Chances are if you have traveled with your horse, or if you have plans to travel, you may have noticed that proof of a negative Coggin's test is required. What is a Coggin's test and why is it required at so many horse events and shows?

What is a Coggin's Test?

A Coggin's Test is a blood draw that is looking for antibodies of Equine Infectious Anemia (EIA) in the horse. This blood test is drawn by a veterinarian, and is sent off to an approved lab to be reviewed. A negative Coggin's Test ensures people that the horse in question does not have EIA and cannot spread the disease.

About EIA

Equine Infectious Anemia (EIA) is a viral disease that is transmitted primarily from one horse to another by biting flies. The disease will not last long in its host (the fly), and therefore infection will happen only to horses that are close in proximity. The majority of horses that become infected with EIA will eventually die from the disease, although some may survive but are infected for life.
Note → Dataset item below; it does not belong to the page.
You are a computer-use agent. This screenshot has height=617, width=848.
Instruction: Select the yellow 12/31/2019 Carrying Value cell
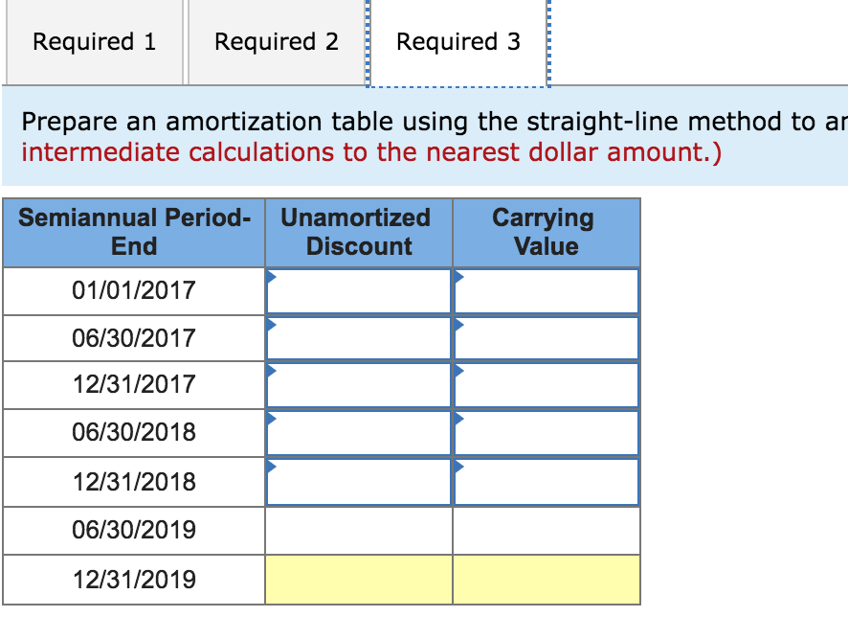coord(546,580)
Why do I need a Coggin's Test?

Proof of a negative test is means to protect healthy horses and to prevent the spread of EIA. Most horse shows, organized horse events, public riding areas and trails, and some barns will require proof of a current negative Coggin's Test. Negative Coggin's test is also often required for horses to cross state lines. Depending on the location/state, a current test may be within the calendar year (for example good through all of 2013) OR within a year of the date the test was drawn (for example: if the horse was tested on 10/02/13 the test would be good through 10/02/14), check with your state or event for specific requirements.

With the development of the Coggin's Test in the 1970's, there has been a very significant decline in the number of reported EIA incidents across North America. Because there is no vaccine and no cure, the best way to prevent EIA from infecting your horse is to ensure that the horses s/he may come in contact with are healthy and never reuse the same syringe on different horses. In addition, if you board your horse, only board at a facility that requires proof of the negative Coggin's test prior to arrival at the farm.